**Dataset entries:**
※ ※ ※

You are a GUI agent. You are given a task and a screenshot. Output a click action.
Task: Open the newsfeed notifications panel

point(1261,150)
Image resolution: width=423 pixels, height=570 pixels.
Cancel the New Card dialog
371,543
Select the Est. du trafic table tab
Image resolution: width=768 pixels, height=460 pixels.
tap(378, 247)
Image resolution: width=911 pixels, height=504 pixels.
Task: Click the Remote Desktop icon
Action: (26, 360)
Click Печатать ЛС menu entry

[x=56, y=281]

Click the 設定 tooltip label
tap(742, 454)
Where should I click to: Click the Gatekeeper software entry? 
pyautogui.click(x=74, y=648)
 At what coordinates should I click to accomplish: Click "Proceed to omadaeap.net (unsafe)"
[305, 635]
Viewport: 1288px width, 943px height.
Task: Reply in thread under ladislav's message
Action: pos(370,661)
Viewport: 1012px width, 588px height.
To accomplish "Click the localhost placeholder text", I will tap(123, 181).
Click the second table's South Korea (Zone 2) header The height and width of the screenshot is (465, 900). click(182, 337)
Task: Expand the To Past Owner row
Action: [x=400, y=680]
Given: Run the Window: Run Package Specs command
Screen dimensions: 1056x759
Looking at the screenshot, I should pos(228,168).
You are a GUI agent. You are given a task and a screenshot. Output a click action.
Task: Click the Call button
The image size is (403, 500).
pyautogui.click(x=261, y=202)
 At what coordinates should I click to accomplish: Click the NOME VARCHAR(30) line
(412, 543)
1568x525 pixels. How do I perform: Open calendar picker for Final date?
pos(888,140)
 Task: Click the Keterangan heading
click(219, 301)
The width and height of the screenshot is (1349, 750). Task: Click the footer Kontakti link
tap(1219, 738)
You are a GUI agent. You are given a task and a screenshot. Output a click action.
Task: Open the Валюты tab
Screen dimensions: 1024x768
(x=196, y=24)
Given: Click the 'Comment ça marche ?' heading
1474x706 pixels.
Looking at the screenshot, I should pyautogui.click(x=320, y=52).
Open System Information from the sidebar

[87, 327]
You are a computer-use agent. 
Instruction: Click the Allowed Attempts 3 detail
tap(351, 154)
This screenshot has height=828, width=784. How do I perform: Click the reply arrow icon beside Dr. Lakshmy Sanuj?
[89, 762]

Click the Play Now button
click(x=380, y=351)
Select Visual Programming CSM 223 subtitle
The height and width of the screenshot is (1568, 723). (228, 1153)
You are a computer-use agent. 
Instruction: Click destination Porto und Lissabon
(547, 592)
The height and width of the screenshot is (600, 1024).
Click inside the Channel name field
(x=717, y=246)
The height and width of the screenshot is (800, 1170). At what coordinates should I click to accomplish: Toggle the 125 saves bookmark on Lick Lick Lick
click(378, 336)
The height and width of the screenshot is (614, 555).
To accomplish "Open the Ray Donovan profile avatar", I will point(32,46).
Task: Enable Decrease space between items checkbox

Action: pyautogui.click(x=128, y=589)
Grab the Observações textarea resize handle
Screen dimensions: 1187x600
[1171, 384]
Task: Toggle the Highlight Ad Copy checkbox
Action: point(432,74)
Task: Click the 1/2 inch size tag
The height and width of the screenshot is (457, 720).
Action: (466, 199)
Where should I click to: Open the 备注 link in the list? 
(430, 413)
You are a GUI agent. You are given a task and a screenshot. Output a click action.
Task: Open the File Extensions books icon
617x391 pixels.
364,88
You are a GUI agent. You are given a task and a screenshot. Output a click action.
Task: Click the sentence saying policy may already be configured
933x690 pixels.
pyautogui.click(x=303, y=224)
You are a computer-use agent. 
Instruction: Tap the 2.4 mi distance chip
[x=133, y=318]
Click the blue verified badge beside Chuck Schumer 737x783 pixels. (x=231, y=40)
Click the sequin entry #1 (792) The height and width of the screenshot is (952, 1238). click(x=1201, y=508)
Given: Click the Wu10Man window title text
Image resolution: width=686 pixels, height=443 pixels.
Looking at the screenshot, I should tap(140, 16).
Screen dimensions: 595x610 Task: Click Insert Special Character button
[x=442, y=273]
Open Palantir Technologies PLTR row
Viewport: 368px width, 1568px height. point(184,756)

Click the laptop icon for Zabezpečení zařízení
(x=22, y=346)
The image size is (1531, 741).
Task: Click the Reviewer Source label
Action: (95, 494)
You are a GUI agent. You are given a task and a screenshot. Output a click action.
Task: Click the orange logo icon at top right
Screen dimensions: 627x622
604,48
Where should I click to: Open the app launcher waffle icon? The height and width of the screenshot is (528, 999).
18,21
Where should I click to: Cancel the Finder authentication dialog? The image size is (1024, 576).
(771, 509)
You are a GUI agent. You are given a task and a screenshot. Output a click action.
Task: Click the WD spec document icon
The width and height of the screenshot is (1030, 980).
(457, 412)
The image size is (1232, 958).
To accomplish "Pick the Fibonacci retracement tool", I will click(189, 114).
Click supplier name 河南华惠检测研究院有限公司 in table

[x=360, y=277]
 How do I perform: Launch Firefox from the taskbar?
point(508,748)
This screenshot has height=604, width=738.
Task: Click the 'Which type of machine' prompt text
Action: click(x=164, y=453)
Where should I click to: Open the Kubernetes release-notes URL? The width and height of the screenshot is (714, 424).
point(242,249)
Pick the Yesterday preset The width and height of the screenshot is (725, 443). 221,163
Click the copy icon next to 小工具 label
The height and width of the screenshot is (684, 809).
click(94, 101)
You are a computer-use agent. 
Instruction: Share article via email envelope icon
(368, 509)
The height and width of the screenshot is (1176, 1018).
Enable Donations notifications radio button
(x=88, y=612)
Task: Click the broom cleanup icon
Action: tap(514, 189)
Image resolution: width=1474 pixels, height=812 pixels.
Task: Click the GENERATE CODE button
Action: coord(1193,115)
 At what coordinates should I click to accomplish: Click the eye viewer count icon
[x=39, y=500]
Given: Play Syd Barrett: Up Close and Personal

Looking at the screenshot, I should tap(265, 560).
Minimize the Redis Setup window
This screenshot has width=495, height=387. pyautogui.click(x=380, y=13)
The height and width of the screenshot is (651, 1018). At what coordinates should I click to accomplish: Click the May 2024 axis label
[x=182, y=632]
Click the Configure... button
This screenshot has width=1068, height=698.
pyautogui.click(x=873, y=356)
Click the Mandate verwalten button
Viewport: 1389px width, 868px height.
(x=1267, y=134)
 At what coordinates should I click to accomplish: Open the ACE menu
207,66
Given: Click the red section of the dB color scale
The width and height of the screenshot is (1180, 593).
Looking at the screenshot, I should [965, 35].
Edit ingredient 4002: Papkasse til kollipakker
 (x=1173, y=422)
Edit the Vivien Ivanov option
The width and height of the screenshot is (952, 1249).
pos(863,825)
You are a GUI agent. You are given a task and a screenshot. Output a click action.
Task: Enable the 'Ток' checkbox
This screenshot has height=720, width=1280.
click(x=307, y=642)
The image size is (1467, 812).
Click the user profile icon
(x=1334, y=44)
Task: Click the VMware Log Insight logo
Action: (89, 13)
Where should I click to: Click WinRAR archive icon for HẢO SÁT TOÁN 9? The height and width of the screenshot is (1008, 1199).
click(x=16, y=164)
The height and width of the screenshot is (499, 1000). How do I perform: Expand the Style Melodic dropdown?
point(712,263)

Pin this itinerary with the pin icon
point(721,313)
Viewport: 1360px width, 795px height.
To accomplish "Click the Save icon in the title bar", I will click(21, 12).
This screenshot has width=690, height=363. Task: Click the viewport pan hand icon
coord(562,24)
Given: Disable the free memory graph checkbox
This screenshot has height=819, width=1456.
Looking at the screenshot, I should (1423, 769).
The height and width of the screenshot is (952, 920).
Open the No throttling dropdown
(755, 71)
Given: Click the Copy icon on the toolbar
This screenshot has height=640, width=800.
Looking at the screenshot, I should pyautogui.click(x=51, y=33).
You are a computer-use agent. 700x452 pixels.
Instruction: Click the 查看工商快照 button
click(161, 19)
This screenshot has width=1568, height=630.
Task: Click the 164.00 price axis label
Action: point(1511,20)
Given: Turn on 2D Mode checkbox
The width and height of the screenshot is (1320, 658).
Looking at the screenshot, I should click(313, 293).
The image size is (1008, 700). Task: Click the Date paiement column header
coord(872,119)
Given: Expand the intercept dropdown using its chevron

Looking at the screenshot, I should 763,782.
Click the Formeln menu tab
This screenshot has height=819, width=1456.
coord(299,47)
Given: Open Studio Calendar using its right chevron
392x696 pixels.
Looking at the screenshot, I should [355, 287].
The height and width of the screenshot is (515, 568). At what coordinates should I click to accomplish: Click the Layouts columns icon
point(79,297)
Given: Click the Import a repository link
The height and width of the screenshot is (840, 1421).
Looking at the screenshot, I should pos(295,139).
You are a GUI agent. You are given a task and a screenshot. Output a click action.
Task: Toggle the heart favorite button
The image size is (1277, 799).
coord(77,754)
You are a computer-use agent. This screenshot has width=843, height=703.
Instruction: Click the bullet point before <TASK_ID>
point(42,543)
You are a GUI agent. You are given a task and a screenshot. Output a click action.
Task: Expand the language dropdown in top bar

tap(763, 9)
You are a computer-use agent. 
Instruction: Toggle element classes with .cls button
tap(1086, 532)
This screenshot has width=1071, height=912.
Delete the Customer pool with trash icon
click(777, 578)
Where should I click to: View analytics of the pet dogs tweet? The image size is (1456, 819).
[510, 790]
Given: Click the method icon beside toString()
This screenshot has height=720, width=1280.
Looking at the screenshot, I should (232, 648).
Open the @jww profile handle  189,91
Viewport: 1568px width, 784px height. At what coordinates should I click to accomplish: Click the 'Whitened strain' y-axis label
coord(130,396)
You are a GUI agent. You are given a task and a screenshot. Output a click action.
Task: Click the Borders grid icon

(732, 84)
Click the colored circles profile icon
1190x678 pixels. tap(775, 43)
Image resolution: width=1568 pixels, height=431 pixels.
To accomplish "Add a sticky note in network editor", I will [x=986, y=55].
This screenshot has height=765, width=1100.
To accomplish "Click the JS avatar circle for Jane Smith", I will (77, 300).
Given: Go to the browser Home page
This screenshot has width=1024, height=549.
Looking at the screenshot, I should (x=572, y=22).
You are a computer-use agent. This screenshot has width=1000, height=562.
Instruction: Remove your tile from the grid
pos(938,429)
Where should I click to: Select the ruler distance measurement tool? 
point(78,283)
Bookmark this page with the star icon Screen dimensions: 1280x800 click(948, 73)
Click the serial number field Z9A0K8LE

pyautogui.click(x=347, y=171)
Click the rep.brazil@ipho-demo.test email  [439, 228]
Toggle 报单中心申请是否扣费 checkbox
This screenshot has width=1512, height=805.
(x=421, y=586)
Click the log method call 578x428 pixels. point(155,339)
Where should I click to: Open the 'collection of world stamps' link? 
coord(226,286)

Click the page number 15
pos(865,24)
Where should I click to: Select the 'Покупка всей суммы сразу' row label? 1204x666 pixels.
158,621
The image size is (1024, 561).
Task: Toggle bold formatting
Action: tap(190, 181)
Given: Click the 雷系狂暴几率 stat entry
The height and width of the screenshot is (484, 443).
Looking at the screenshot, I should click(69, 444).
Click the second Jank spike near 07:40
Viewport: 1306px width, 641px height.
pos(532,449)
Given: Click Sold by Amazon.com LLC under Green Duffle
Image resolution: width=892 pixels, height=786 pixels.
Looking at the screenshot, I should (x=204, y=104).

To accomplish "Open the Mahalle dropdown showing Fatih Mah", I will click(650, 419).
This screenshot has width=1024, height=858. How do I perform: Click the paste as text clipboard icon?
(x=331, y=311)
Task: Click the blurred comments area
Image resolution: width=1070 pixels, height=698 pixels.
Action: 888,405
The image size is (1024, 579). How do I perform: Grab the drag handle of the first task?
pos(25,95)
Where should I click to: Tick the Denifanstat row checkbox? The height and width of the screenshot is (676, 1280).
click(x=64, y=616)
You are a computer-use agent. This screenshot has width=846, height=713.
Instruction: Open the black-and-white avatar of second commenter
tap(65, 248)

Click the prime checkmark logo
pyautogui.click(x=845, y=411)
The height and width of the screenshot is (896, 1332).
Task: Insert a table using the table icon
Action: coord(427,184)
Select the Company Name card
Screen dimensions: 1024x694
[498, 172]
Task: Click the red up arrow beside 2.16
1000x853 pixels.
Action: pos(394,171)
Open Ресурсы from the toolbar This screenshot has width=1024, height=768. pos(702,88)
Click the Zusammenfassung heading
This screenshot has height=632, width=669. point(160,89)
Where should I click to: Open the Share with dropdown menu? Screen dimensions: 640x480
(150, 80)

※ ※ ※

**Exercise objective:** Reproduce exactly the lines that run from the start of the records to the line with "Task: Click the Call button", both included.

**Task response:**
You are a GUI agent. You are given a task and a screenshot. Output a click action.
Task: Open the newsfeed notifications panel

point(1261,150)
Image resolution: width=423 pixels, height=570 pixels.
Cancel the New Card dialog
371,543
Select the Est. du trafic table tab
Image resolution: width=768 pixels, height=460 pixels.
tap(378, 247)
Image resolution: width=911 pixels, height=504 pixels.
Task: Click the Remote Desktop icon
Action: (26, 360)
Click Печатать ЛС menu entry

[x=56, y=281]

Click the 設定 tooltip label
tap(742, 454)
Where should I click to: Click the Gatekeeper software entry? 
pyautogui.click(x=74, y=648)
 At what coordinates should I click to accomplish: Click "Proceed to omadaeap.net (unsafe)"
[305, 635]
Viewport: 1288px width, 943px height.
Task: Reply in thread under ladislav's message
Action: pos(370,661)
Viewport: 1012px width, 588px height.
To accomplish "Click the localhost placeholder text", I will tap(123, 181).
Click the second table's South Korea (Zone 2) header The height and width of the screenshot is (465, 900). click(182, 337)
Task: Expand the To Past Owner row
Action: [x=400, y=680]
Given: Run the Window: Run Package Specs command
Screen dimensions: 1056x759
Looking at the screenshot, I should pos(228,168).
You are a GUI agent. You are given a task and a screenshot. Output a click action.
Task: Click the Call button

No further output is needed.